It’s been a busy few days, so do try to keep up!
Let’s bitch it out…
Unfortunately my timing was poor for Lady Bird, so I missed out on the screening by 2 (!) people. Hope no one really wanted a review for that one.
Molly’s Game
Currently battling Suburbicon for worst of the fest, Aaron Sorkin’s directorial debut is 2+ hours of bloated hot air. Sorkin’s well-know for his dialogue, but here his penchant for fast paced walk and talk scenes prove to be his downfall. Scripted within an inch of its life, poor Jessica Chastain and Idris Elba are left to sink in undercooked roles that require them to spout ludicrously on the nose dialogue and pontificate in voice-over on all of the film’s themes.

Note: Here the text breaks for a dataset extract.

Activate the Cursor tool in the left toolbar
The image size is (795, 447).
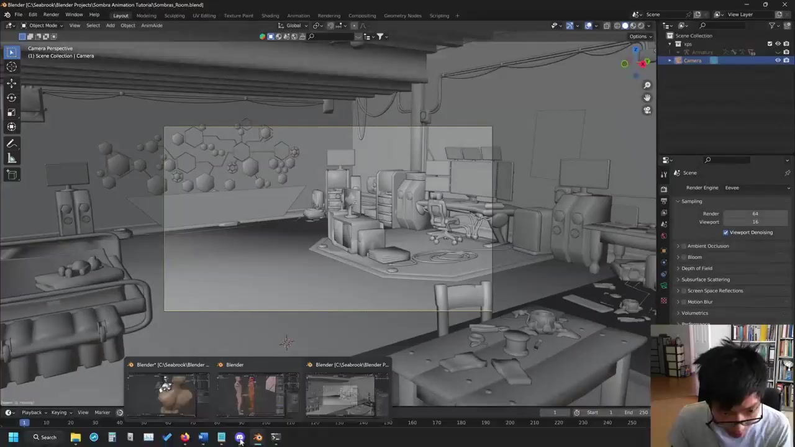[x=11, y=67]

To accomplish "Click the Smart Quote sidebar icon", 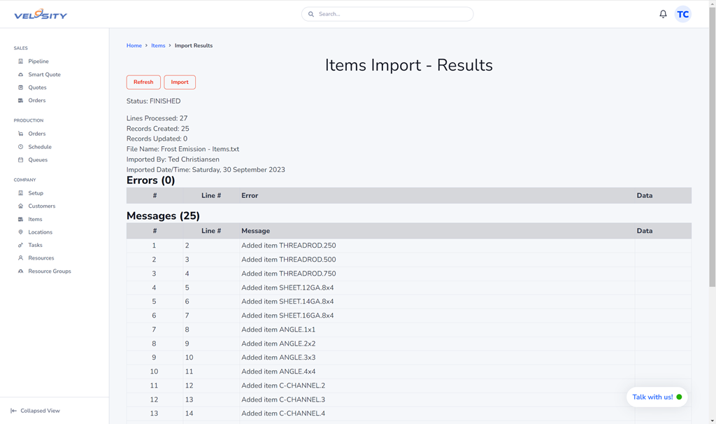I will (20, 74).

Judge the opening sequence as a barometer: it’s a lengthy, wordy character introduction to Chastain’s Molly Bloom, a former Olympic skiing hopeful whose dreams are crushed – literally – in a qualifying round accident. Sounds decent until you realize roughly 30 minutes of dialogue has been packed into approximately eight minutes. Throw in a jazzed up approach to poker that more closely resembles an Ocean’s Eleven heist and add a throw-away insult about Bloom looking like a high end escort (which she promptly leans into by wearing that exact look for the remainder of the film) and Molly’s Game is a hot damn mess.
The Lodgers
The Lodgers is an Irish ghost story with lots of potential, but doesn’t quite hit the mark. The film starts promisingly with a pair of pale teen twins living in an abandoned gothic house, but the sorrowful family history that keeps them captive isn’t that compelling. There’s a decent atmosphere in the Grey Gardens set design, in particular a trap door at the bottom of the staircase that leaks water up upside down to the roof. On the whole the whole set design of the home is one of the film’s more memorable aspect.

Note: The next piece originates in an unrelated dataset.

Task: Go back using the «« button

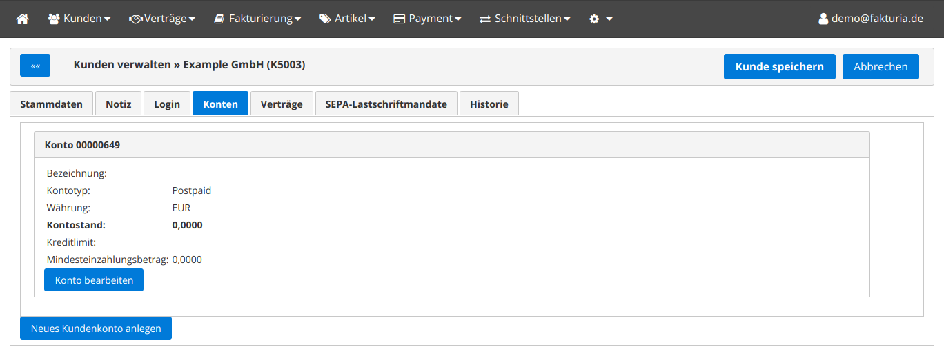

Unfortunately The Lodgers commits the cardinal sin of stretching 45 minutes of story into nearly two hours, leaving the film running on fumes (and ludicrous underwater sequences) in its final gasp. Kudos to lead actress Charlotte Vega who manages to keep her character Rachel watchable long after the script has run out of things for her to do. In the end, The Lodgers is a decent period ghost story that winds up waterlogged in a less than compelling mythology and excessive runtime.